# [About this exercise]
Your task is to repeat all of the data exactly while excluding the pictures.

[Entries provided]

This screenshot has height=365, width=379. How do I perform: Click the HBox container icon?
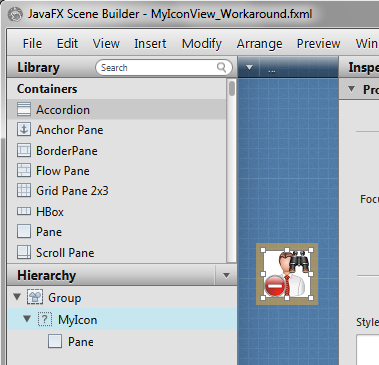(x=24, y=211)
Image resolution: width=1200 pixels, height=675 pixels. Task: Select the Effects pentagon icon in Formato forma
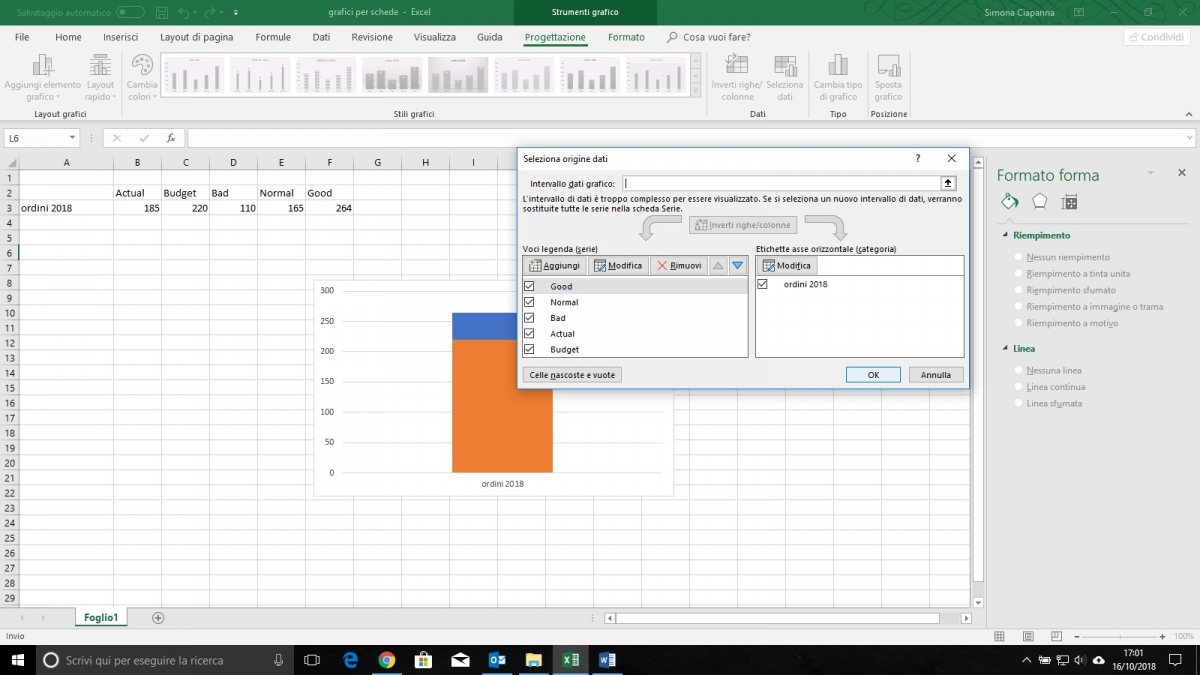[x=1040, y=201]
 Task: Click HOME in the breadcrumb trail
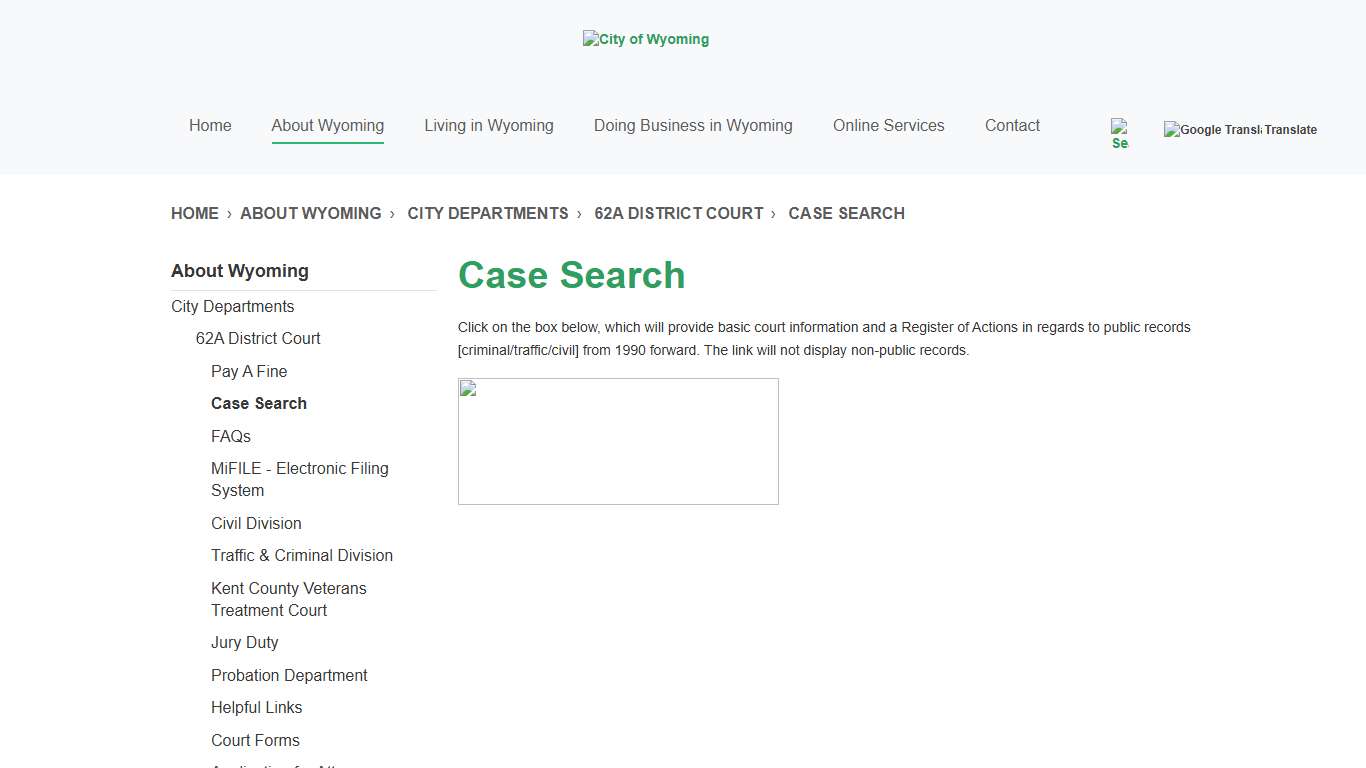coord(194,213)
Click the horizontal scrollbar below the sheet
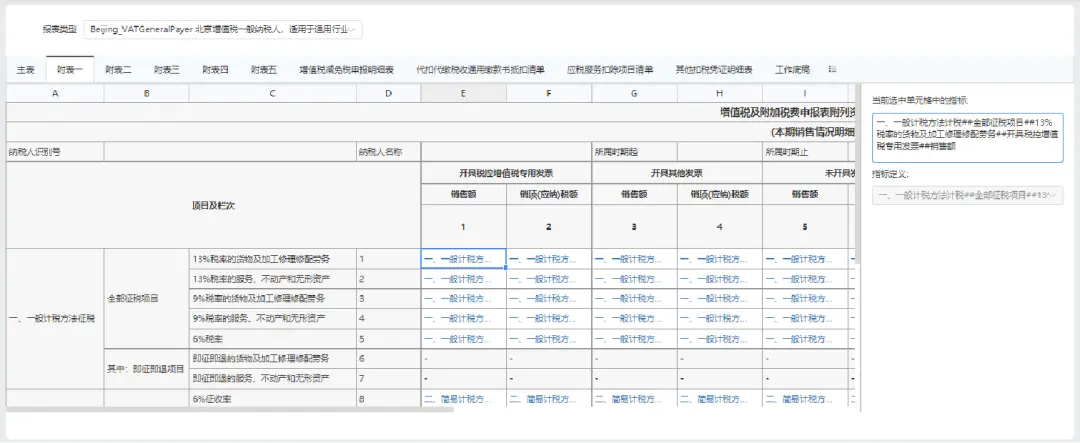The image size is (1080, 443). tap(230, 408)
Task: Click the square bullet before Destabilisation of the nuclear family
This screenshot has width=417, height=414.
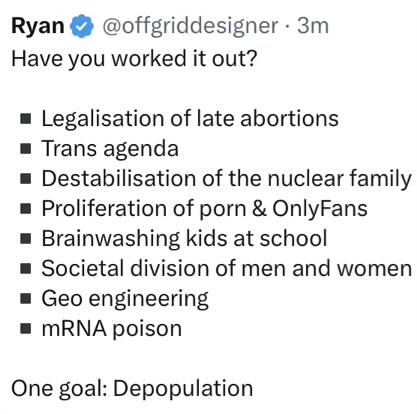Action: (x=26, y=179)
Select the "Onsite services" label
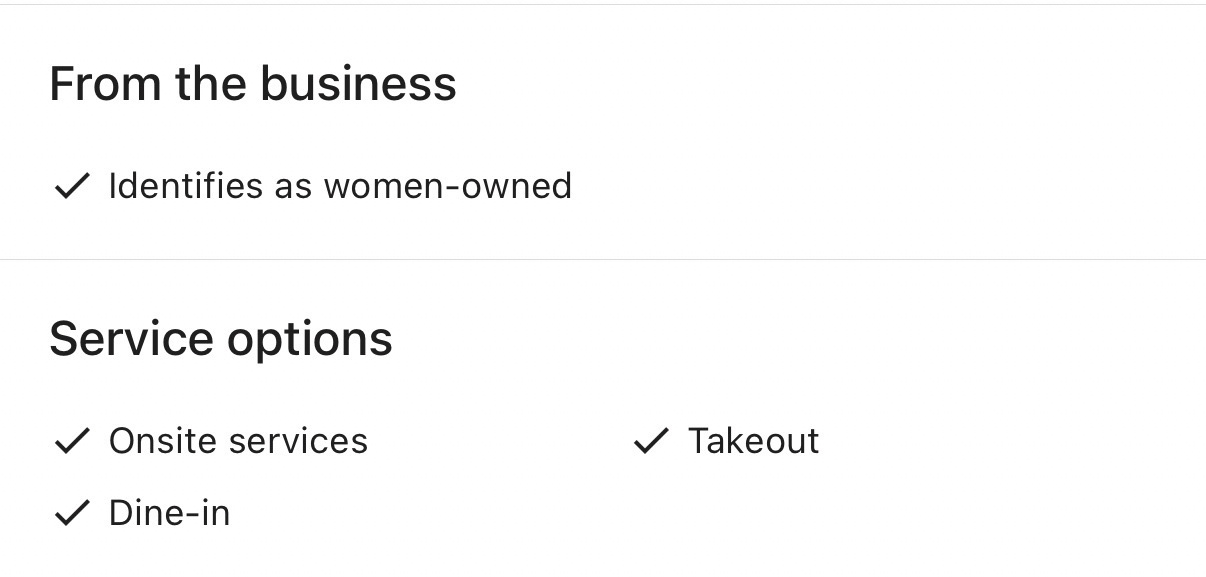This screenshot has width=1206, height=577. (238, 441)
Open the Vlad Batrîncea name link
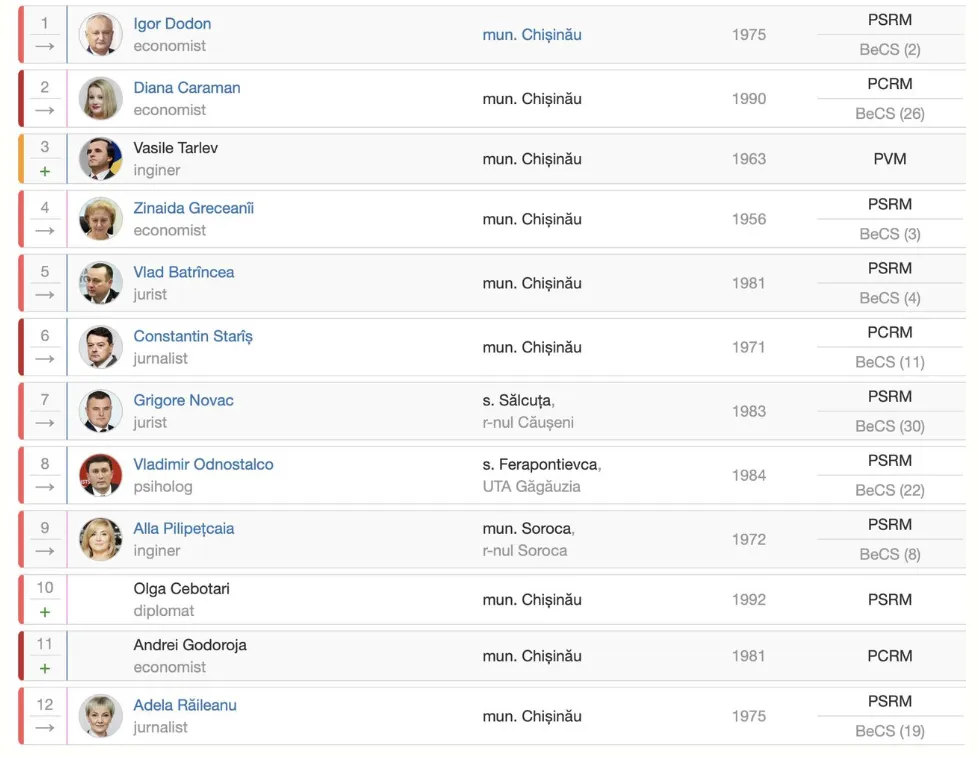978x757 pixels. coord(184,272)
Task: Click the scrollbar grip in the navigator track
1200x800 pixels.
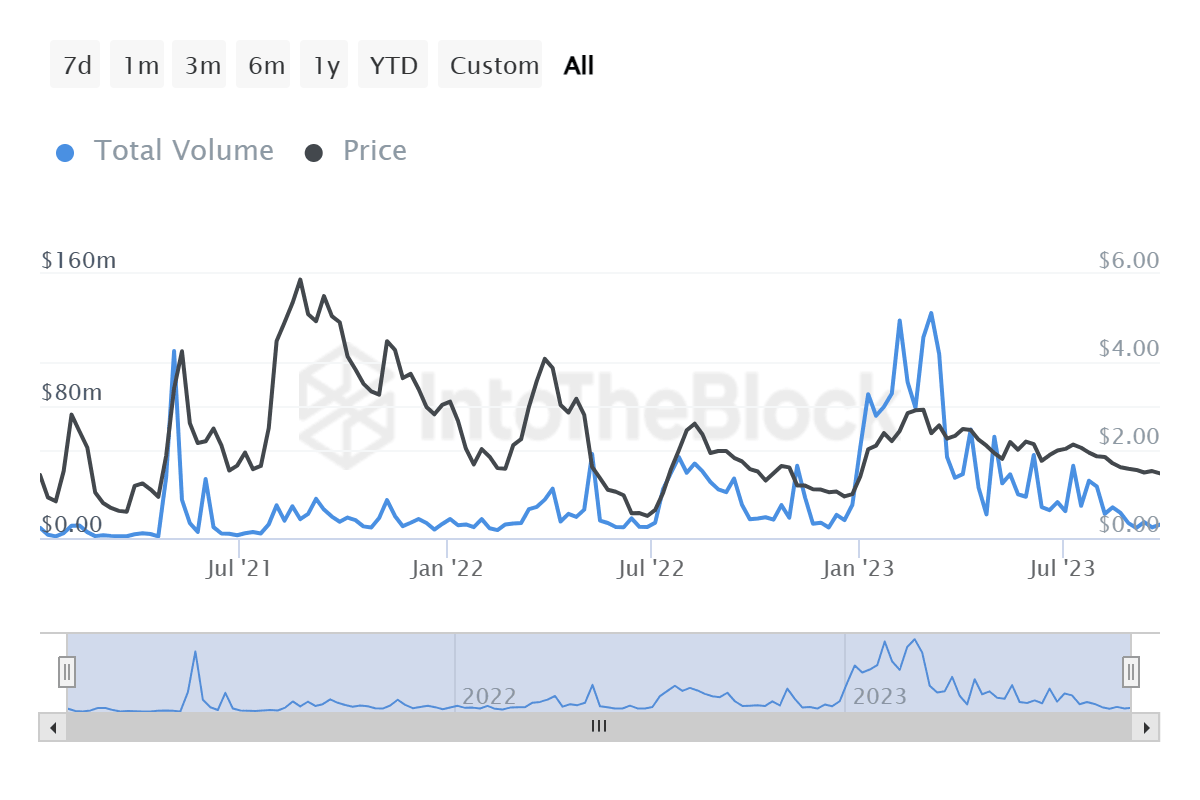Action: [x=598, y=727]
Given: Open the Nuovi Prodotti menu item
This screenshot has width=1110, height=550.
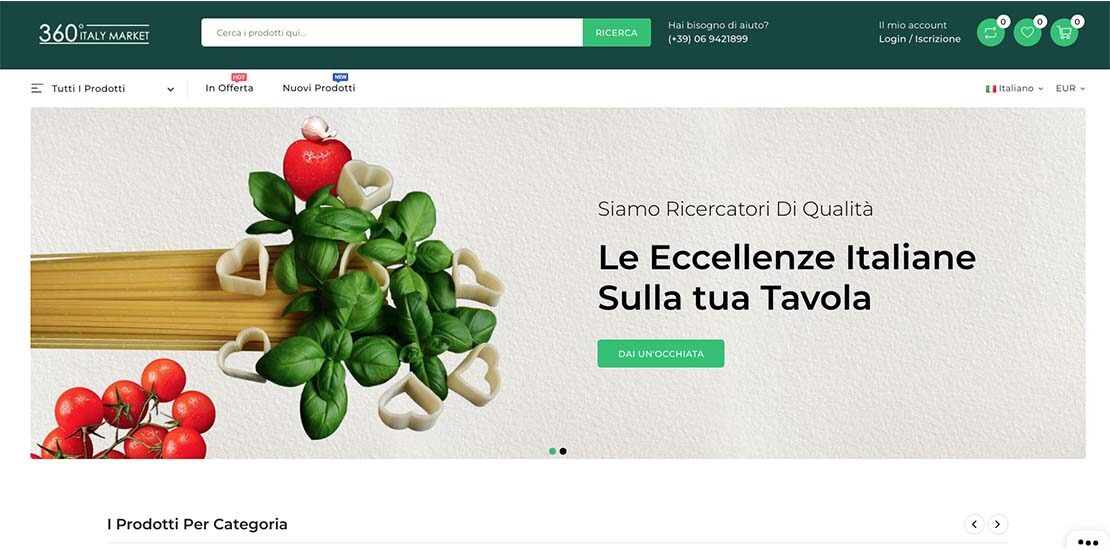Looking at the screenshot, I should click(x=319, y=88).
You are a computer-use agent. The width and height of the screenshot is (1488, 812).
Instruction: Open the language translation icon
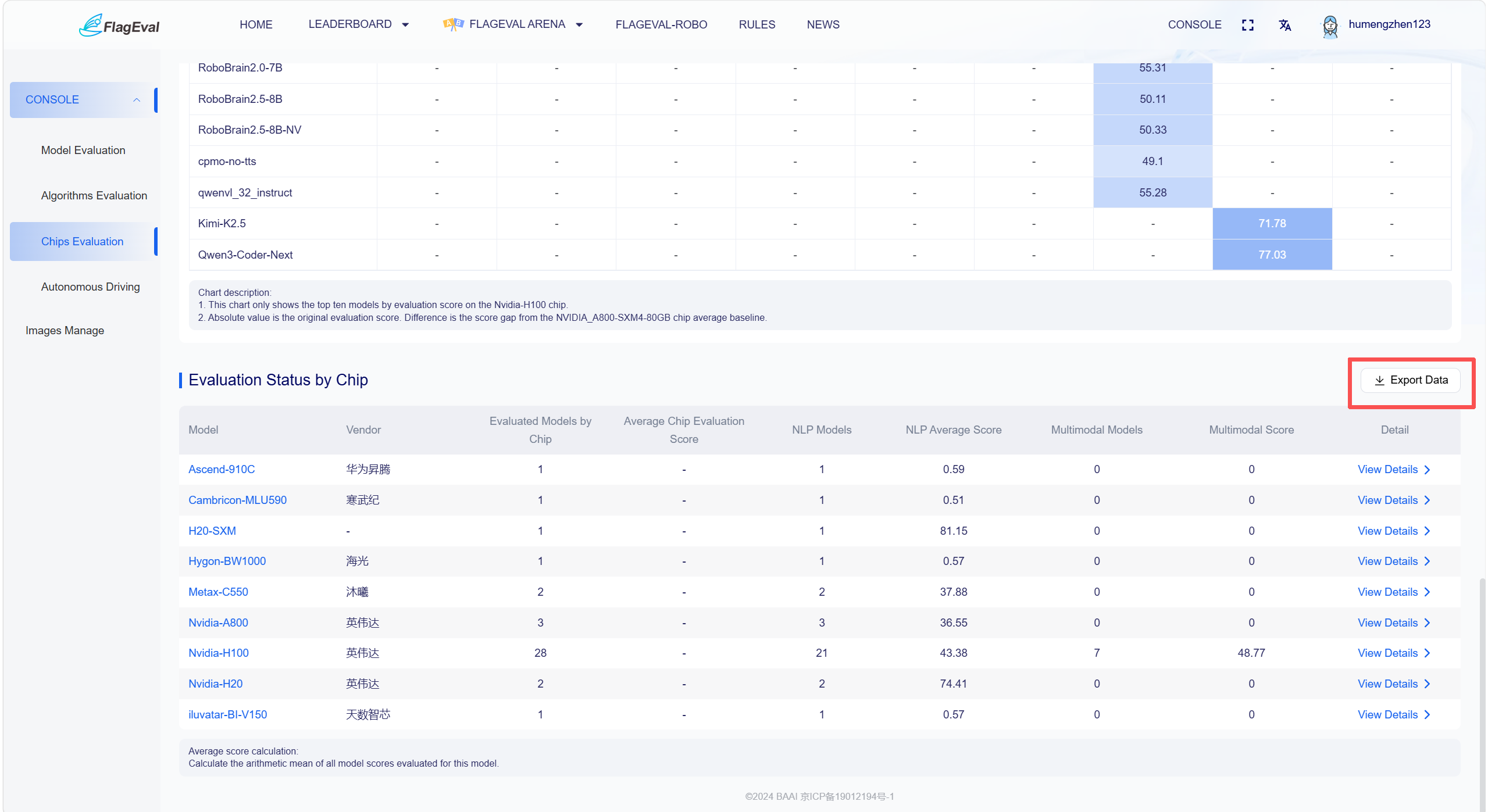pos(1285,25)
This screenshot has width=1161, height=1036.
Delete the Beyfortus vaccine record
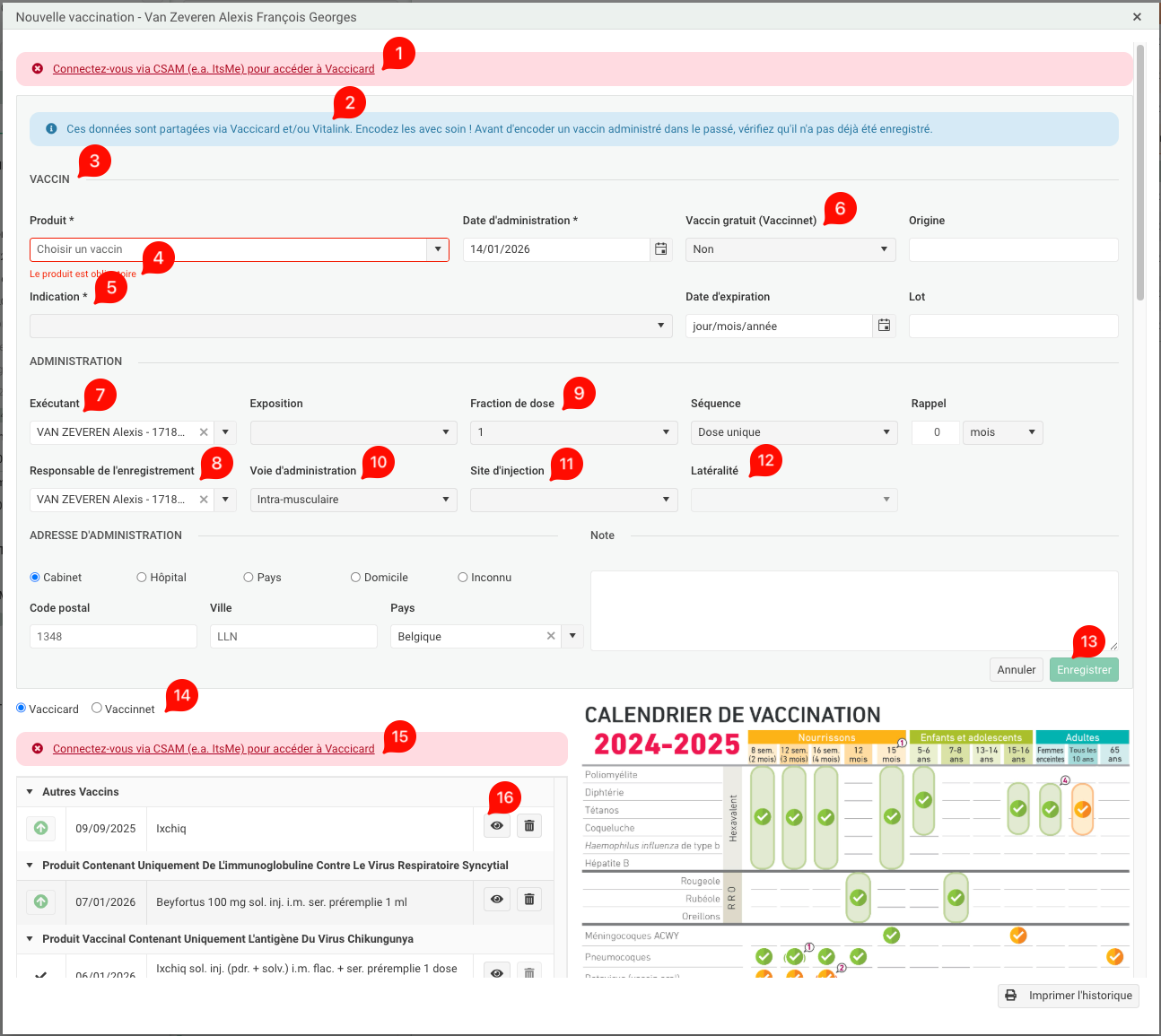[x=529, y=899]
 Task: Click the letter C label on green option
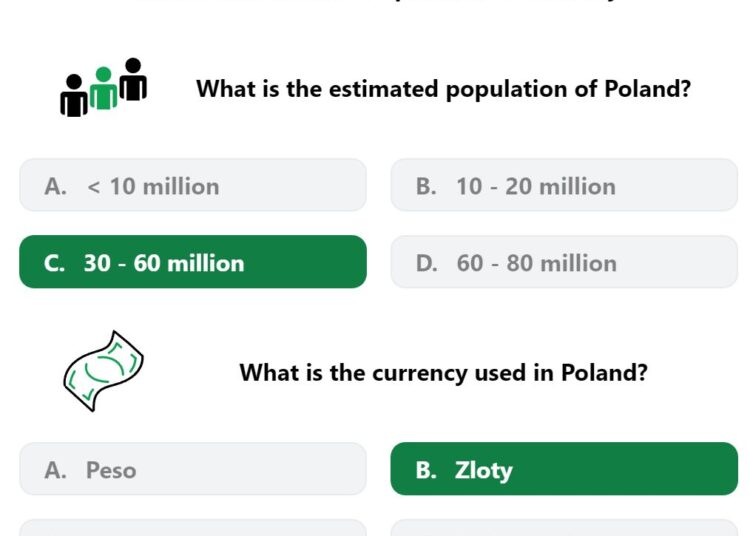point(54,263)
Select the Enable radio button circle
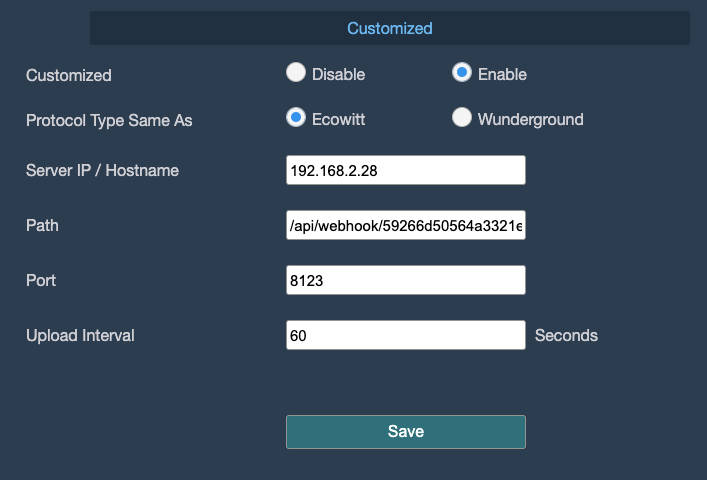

[/Entries provided]

# [Problem solution]
This screenshot has height=365, width=379. How do I perform: Click the HBox container icon?
(x=24, y=211)
Image resolution: width=1200 pixels, height=675 pixels. Task: Select the Effects pentagon icon in Formato forma
[x=1040, y=201]
 Task: Click HOME in the breadcrumb trail
coord(194,213)
Click the horizontal scrollbar below the sheet
The image size is (1080, 443). tap(230, 408)
Task: Click the square bullet before Destabilisation of the nuclear family
This screenshot has width=417, height=414.
Action: (x=26, y=179)
Select the "Onsite services" label
This screenshot has width=1206, height=577. (238, 441)
Open the Vlad Batrîncea name link
978x757 pixels. coord(184,272)
Task: Click the scrollbar grip in the navigator track
1200x800 pixels.
Action: [x=598, y=727]
Given: Open the Nuovi Prodotti menu item
This screenshot has width=1110, height=550.
Looking at the screenshot, I should click(x=319, y=88).
You are a computer-use agent. The width and height of the screenshot is (1488, 812).
Instruction: Open the language translation icon
pos(1285,25)
This screenshot has width=1161, height=1036.
Delete the Beyfortus vaccine record
[x=529, y=899]
 Task: Click the letter C label on green option
point(54,263)
Select the Enable radio button circle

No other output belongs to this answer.